Trey Parker’s Cannibal! The Musical
Shrimp Paté
In 1874 Alferd Packer and five other gold hounds trekked across the frozen state of Colorado towards the mines near Breckenridge and vanished. Two months later, looking rather fit and demanding only whiskey and a toothpick Packer turned up again flashing money out of other men’s wallets. His story was that he had been the guide of a doomed adventure, but he was tried for murder and cannibalism, for which he went to jail, was subsequently released after seventeen years on a technicality, and became a minor folk legend. Did he or didn’t he? Who cares, slap some snappy tunes on this bloody tale and you got yerself a whambang geehaw moosical extravaganza! Written by Trey Parker, co-creator of South Park, and promising heaps of gore (the front row is to be given protective plastic sheeting) this one promises at least to be a mess, one way or the other.

Trying to Tackle Enthusiasm
Funtime Productions
I’m trying to remember the Fringe show these good-for-nothing bums put on a couple years ago– Shit Happens When You’re Ripped, or, Everything’s Fucking Stupid When You’re This Pissed And I Love Everybody… I was hammered when I saw and laughed and then somebody passed me something with fire on the end of it and later, when we were all staggering out, or maybe later still at the bar, the producer of the show gave me a Screw The Fringe T-shirt which I still have and periodically still wear to Fringe media releases. The show was like being at the Cambie but with punchlines you could repeat afterwards, and was about two guys with a flat and their friends who come over to party and then one of them grows up and becomes a brownshirt or something and marches on Poland. No, that can’t be it. But they were fun, loud, musical, drunk, boisterous and the entire show essentially transferred to the bar afterward, so it was a great night. Whatever it was that happened.

The Wet Spots’ Big Ass Show
The Wet Spots
The moistness is back. The stain spreads ever wider. The love has never been more supple and lubricated. Transcendant filthmëisters The Wetspots are back from Toronto with another show, this time focusing a wee bit more on the late discovery at their last show that Cass King and John Woods are amazing comic improvisers. With their encyclopedic knowledge of stuff you never knew there were questions for, their wonderful, evangelistic fervour of human sexuality, and their clever, snappy songs, King and Woods blaze a path to righteous orgasm for us all. I’ve heard criticisms that all their songs are basically cheap punning explorations of anal sex, and this may be true. I’ve never had anal sex, for all I know there really are an infinite number of ancient wisdoms to be discovered up my bum. I don’t think I even have an anus.

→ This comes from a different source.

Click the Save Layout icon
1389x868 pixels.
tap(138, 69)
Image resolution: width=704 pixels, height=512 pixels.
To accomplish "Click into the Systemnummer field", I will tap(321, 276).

All I know is when I sit down on the porcelain aquarium in The Sitting Shrine I release little brown fishes every night, and sometimes in the morning. That this magical nether region could be open to pleasure is something I have to take the Wet Spots word for, and frankly, you should too. Sex is repetitive, that doesn’t make it less beautiful. The Wet Spots are not repetitive. They just know when you’ve found that spot, oh yeah, that spot right there, that’s it, yeah– you keep working it ‘till you bliss. So, see you there. I’ll be the one in the darkened corner taking notes with a confused look on my face.

Yes We Have No Bananas!
Tarzan’s Wife
I know this preview was to be of stuff I felt I could reasonably guarantee, through past experience, was a good bet, but I have a gut feeling about Yes! We Have No Bananas that says this could be a winner. I dunno. Charlotte Schiøler from Denmark sent me one of the sweetest, most sincerely offbeat press packs ever. The way she uses words and conjures images suggests a beautiful brain. Her quirky humour seems unforced in a way many “zany” press packs do not manage. The show is about a woman on a stream of consciousness journey escaping her magical life to reach a mundane one as a housewife in Alabama, and realizes her mistake too late. Or it might be. I dunno. In the bio of her bumph, with a happy candour she describes how when she was five she saw a snake charmer on television, fell instantly in love with him and decided to devote her life to finding him by reanimating her toy elephant. And then followed through. It makes no sense, but she sounds a loveable kook.